Struct-Based Conversion

For convenience, there is a function edn.AddTagStruct that takes the tag name and a struct:

edn.AddTagStruct("mystruct", MyStruct{})
// is semantically equivalent to
edn.AddTagStruct("mystruct", func(s MyStruct) (MyStruct, error) { return s, nil })

Why would tagging a struct with the type it serialises to be useful? It ensures that the type will only evaluate to its type, regardless of context: Any interface{} this will be called with will be converted to MyStruct, instead of a go map.

This can be useful if you do not know the shape of the input beforehand, but still want to ensure it is of a type that satisfies an interface. For example, consider these types and the interfaces they satsify.

type Colour interface {
	Space() string
}
type RGB struct {
	R uint8
	G uint8
	B uint8
}

func (_ RGB) Space() string { return "RGB" }

type YCbCr struct {
	Y  uint8
	Cb int8
	Cr int8
}

func (_ YCbCr) Space() string { return "YCbCr" }

Now, if we attach tags that evaluate to their structs

edn.AddTagFn("go-edn/rgb", func(r RGB) (RGB, error) { return r, nil })
edn.AddTagFn("go-edn/ycbcr", func(y YCbCr) (YCbCr, error) { return y, nil })
// or, more succinctly
edn.AddTagFn("go-edn/rgb", RGB{})
edn.AddTagFn("go-edn/ycbcr", YCbCr{})

We can now read a []Colour without trouble

s := `[#go-edn/ycbcr {:y 255 :cb 0 :cr -10}
       #go-edn/rgb {:r 98 :g 218 :b 255}]`
var colours []Colour
err := edn.Unmarshal([]byte(s), &colours)
// error handling..
for _, colour := range colours {
    fmt.Println(colour.Space())
}

It's recommended to provide these functions and structures to a TagMap instead of directly manipulating global defaults if you don't have control of the entire project, or if you want to change them safely later. See the documentation on TagMap for more information.
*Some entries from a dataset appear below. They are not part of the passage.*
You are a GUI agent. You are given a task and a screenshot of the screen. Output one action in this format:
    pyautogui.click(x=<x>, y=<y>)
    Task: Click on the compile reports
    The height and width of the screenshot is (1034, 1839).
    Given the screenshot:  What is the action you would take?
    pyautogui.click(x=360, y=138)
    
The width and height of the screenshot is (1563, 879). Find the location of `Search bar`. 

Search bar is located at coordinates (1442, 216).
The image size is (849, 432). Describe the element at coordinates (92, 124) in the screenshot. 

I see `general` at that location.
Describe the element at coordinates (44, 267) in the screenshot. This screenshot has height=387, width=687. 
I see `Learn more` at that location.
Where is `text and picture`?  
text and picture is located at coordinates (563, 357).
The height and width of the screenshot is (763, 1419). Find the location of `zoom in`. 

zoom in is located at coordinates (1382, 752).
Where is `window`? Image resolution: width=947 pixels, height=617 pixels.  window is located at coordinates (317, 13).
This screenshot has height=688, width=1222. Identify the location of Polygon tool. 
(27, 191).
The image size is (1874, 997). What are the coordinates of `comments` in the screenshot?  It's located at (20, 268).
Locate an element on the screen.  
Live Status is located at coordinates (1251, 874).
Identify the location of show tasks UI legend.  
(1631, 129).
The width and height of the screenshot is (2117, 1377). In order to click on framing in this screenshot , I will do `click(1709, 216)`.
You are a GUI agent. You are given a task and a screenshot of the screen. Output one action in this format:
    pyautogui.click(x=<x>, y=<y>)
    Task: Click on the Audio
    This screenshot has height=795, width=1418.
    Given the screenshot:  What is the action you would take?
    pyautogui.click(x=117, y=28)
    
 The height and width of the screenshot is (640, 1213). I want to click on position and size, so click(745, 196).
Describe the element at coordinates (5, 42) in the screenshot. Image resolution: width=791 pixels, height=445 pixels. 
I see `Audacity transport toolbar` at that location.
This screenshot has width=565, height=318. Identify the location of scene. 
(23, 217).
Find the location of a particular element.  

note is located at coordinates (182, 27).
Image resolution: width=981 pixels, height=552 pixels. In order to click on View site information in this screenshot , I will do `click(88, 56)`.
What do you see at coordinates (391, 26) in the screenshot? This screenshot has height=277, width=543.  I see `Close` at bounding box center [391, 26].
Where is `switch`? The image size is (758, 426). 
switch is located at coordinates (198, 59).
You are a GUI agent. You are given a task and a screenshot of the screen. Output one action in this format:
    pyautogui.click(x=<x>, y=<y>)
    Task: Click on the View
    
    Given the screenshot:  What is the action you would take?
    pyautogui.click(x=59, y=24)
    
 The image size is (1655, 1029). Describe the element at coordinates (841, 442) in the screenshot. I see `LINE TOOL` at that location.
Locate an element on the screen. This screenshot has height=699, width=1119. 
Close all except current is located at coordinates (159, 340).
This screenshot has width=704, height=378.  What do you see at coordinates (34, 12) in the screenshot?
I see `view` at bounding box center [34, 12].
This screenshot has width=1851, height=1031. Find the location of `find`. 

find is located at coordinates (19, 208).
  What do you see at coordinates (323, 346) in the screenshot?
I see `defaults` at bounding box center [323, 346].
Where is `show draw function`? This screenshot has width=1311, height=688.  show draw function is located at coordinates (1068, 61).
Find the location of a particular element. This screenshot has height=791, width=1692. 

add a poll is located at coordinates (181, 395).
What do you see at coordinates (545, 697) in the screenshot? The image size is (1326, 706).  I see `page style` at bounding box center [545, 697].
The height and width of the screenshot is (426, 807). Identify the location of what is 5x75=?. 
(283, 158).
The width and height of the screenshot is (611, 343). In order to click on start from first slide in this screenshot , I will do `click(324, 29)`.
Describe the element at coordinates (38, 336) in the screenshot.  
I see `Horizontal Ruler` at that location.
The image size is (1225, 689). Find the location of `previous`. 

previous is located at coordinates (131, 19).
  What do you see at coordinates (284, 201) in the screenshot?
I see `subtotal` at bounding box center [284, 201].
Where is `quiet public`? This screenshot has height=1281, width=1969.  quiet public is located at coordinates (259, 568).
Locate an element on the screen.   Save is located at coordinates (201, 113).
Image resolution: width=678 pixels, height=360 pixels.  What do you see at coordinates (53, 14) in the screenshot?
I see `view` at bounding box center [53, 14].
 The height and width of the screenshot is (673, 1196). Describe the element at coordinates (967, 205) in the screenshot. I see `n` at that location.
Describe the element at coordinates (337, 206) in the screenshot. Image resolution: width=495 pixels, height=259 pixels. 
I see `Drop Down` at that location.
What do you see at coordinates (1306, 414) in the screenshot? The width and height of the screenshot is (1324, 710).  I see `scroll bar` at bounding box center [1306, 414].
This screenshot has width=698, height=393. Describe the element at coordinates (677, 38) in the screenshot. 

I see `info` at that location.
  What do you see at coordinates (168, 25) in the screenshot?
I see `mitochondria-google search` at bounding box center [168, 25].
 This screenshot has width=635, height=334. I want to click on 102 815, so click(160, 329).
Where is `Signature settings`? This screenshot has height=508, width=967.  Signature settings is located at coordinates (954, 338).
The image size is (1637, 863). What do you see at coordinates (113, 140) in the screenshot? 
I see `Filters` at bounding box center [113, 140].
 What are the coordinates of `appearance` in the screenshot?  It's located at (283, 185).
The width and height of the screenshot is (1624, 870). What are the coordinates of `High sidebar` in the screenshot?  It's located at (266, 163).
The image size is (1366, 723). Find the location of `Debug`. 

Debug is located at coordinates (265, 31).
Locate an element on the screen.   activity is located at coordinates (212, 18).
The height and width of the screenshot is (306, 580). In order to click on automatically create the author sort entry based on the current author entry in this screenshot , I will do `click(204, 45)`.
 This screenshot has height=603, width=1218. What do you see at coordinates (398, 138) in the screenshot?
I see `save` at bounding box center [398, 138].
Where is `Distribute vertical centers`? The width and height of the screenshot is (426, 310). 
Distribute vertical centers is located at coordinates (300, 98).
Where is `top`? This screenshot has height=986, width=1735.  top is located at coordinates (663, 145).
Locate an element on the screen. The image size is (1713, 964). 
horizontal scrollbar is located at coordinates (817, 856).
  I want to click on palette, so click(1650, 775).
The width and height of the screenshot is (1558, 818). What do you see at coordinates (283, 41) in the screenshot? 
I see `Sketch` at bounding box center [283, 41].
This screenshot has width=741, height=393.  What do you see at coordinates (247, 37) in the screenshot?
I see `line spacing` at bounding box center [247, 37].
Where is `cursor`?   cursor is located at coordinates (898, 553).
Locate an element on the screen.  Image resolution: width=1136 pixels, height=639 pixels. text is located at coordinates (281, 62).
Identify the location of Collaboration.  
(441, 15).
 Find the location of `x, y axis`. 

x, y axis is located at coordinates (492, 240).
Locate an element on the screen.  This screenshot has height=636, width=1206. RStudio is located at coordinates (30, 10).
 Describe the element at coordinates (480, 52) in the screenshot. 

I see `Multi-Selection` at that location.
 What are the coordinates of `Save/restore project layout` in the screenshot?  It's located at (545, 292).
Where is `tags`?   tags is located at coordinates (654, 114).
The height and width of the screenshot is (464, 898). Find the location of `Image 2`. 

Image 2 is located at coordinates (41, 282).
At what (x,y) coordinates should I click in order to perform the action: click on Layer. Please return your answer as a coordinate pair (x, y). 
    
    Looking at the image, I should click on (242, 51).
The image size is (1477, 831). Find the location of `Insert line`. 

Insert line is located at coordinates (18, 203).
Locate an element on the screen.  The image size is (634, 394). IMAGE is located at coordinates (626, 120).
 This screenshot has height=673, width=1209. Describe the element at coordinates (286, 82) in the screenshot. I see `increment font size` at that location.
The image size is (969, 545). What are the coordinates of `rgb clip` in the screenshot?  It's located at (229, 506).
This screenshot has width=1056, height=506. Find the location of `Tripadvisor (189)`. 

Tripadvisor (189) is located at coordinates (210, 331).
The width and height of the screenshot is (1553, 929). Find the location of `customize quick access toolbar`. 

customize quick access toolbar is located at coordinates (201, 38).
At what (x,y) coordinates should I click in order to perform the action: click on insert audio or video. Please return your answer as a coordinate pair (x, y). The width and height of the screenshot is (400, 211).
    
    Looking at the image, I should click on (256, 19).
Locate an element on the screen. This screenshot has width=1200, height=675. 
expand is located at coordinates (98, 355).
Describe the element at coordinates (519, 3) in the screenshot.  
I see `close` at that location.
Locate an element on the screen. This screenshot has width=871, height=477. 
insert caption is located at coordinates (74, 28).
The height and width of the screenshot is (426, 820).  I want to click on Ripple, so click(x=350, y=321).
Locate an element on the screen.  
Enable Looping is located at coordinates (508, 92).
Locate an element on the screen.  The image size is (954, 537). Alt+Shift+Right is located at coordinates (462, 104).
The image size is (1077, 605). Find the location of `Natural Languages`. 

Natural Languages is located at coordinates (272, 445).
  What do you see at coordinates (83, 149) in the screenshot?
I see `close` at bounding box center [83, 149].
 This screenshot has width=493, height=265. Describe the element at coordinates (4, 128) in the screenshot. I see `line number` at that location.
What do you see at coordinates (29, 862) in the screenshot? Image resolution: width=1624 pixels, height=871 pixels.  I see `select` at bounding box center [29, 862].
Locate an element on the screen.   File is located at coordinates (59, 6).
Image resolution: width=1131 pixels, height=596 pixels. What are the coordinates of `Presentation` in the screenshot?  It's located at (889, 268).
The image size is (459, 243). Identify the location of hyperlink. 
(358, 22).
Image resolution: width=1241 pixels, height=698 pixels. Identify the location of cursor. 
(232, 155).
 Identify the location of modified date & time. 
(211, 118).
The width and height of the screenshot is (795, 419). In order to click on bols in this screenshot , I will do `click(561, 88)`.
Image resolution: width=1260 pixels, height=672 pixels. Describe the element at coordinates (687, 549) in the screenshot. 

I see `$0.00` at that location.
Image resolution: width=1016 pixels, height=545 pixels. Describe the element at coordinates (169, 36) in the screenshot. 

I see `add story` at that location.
Unknown Tags and Skipping Evaluation

If you receive a tag that go-edn does not know how to translate, it is returned as an edn.Tag. The edn.Tag implements MarshalEDN, so you should be able to pass it over to other services even though you don't know how to evaluate it.

There is no way to explicitly avoid evaluating tags yet, but if you do not want to evaluate them and you know where they are located, you can set its type to edn.Tag. When the type is edn.Tag (or any type that implements UnmarshalEDN), it will not attempt to convert the instance.

Writing Tags

There are no easy ways to "just write" tags yet. One option is to implement like so:

func (t MyVal) MarshalEDN() ([]byte, error) {
	return edn.Marshal(edn.Tag{"myapp/mytag", t.innerMarshal()})
}

func (t MyVal) innerMarshal() interface{} {
  return foo // to avoid infinite recursion
}

But it is somewhat clumsy and difficult to comprehend. A solution that should solve this problem would be #1, but it is not readily available yet.

Big Numbers

go-edn supports big numbers out of the box. When numbers are appended with a N, they are assumed to be of type math/big.Int, and when appended with M, math/big.Float. The decoder will also attempt to coerce non-big types into big ones if the type expected is big and vice versa.

Big floats do not have unlimited precision, but it can be configured globally or on a decoder-per-decoder basis. In addition, the rounding mode can be set if wanted. They exist in edn.GlobalMathContext, or you can make a edn.MatchContext struct and pass it in to decoders using UseMathContext.